[Start of section]

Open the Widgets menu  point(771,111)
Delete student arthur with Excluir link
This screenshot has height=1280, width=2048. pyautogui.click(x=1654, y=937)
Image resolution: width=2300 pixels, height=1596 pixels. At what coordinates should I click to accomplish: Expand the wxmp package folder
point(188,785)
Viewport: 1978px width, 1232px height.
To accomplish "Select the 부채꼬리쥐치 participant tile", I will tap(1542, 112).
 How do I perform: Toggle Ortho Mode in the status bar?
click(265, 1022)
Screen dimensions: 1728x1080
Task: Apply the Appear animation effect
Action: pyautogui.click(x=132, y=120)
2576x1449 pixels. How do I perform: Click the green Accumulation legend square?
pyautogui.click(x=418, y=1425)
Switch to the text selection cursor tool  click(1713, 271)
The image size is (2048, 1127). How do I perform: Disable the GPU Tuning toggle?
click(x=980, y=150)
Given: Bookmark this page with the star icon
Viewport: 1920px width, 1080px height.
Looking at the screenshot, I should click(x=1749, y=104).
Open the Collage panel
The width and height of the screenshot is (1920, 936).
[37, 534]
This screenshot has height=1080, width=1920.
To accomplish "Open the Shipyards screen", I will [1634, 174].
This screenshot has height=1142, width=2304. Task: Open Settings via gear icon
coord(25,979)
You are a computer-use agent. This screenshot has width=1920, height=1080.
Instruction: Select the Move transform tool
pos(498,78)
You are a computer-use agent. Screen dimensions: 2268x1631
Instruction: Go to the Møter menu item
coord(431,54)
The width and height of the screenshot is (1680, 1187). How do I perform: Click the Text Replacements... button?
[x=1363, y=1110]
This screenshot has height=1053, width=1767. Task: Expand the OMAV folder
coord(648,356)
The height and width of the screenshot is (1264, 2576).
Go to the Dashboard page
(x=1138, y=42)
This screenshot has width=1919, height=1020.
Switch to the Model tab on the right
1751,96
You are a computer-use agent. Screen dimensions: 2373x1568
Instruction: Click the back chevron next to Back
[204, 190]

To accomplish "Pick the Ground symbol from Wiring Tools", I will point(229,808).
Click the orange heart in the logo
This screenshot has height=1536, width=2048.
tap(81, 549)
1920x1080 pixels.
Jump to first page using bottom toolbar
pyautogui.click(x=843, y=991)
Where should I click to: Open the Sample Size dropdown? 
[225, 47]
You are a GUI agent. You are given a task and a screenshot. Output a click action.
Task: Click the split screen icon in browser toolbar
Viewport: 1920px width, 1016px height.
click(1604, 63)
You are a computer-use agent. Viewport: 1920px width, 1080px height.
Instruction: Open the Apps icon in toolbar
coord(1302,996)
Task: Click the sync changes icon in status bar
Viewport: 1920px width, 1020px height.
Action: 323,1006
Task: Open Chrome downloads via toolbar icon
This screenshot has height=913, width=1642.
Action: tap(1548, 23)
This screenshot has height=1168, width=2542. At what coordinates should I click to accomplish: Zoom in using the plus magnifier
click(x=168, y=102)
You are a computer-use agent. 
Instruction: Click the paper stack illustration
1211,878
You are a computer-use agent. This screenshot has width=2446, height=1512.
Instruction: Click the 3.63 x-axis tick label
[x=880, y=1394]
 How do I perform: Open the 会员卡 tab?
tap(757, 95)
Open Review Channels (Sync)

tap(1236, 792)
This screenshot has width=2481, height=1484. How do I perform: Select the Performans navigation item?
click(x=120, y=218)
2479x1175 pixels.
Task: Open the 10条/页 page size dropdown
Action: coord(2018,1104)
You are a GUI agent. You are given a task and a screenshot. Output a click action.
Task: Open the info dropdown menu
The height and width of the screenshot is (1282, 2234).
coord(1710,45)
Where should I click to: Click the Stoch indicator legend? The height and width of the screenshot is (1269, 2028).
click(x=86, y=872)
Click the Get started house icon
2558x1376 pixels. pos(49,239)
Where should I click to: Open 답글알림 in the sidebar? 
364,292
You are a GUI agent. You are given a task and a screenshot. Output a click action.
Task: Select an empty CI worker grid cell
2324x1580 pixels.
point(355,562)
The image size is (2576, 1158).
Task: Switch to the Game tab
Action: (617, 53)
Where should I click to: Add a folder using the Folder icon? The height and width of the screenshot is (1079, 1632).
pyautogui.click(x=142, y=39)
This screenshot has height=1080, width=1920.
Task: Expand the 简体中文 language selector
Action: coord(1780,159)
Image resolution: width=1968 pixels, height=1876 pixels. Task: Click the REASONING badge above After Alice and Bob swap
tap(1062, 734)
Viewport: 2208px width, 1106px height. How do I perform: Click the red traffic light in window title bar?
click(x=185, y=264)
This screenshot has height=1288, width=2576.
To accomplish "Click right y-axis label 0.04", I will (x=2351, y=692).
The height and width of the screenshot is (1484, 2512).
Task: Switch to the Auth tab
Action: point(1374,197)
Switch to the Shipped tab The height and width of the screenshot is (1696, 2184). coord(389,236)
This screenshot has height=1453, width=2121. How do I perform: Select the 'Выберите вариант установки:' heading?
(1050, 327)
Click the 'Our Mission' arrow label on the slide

[End of section]

Task instructions = Return the line that contains "Where should I click to: Add" along with every line after it through the end of the entries, exactly, adding nothing.

Response to the task =
Where should I click to: Add a folder using the Folder icon? The height and width of the screenshot is (1079, 1632).
pyautogui.click(x=142, y=39)
This screenshot has height=1080, width=1920.
Task: Expand the 简体中文 language selector
Action: coord(1780,159)
Image resolution: width=1968 pixels, height=1876 pixels. Task: Click the REASONING badge above After Alice and Bob swap
tap(1062, 734)
Viewport: 2208px width, 1106px height. How do I perform: Click the red traffic light in window title bar?
click(x=185, y=264)
This screenshot has height=1288, width=2576.
To accomplish "Click right y-axis label 0.04", I will (x=2351, y=692).
The height and width of the screenshot is (1484, 2512).
Task: Switch to the Auth tab
Action: point(1374,197)
Switch to the Shipped tab The height and width of the screenshot is (1696, 2184). coord(389,236)
This screenshot has height=1453, width=2121. How do I perform: Select the 'Выберите вариант установки:' heading?
(1050, 327)
Click the 'Our Mission' arrow label on the slide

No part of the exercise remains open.